------ Supplied information ------

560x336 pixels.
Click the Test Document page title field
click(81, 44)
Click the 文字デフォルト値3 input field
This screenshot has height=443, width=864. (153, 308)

------

* [Work instruction] Every entry is to be restated word for word, with nothing dropped.

* [Response area]
560x336 pixels.
Click the Test Document page title field
click(81, 44)
Click the 文字デフォルト値3 input field
This screenshot has height=443, width=864. (153, 308)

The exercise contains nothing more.